**PROBLEM TO WORK ON:**
Return the lines below in which the string "agent" occurs.

**MATERIAL SUPPLIED:**
◇ ◇ ◇ ◇ ◇ ◇ ◇
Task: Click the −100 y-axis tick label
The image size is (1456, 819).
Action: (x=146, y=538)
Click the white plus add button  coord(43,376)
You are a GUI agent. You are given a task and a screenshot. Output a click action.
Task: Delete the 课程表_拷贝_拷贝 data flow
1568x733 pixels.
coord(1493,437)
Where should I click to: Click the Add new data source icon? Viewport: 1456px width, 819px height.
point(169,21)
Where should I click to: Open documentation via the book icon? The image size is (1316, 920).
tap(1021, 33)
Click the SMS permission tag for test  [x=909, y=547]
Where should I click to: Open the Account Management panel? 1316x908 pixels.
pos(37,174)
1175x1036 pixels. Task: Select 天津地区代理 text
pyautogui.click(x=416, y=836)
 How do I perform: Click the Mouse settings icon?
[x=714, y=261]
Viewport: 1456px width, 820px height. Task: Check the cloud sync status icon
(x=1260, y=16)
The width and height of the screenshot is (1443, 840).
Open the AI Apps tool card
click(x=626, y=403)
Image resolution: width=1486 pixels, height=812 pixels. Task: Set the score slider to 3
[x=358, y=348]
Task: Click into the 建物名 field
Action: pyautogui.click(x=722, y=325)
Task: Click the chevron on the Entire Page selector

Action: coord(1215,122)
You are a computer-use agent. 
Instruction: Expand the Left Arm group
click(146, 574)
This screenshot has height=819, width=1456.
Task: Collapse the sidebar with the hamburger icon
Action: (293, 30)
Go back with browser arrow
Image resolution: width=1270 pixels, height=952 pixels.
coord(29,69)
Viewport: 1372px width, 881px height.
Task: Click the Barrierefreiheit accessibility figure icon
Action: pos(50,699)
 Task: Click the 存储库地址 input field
◇ ◇ ◇ ◇ ◇ ◇ ◇
**TASK SOLUTION:**
You are a GUI agent. You are given a task and a screenshot. Output a click action.
You are a computer-use agent. 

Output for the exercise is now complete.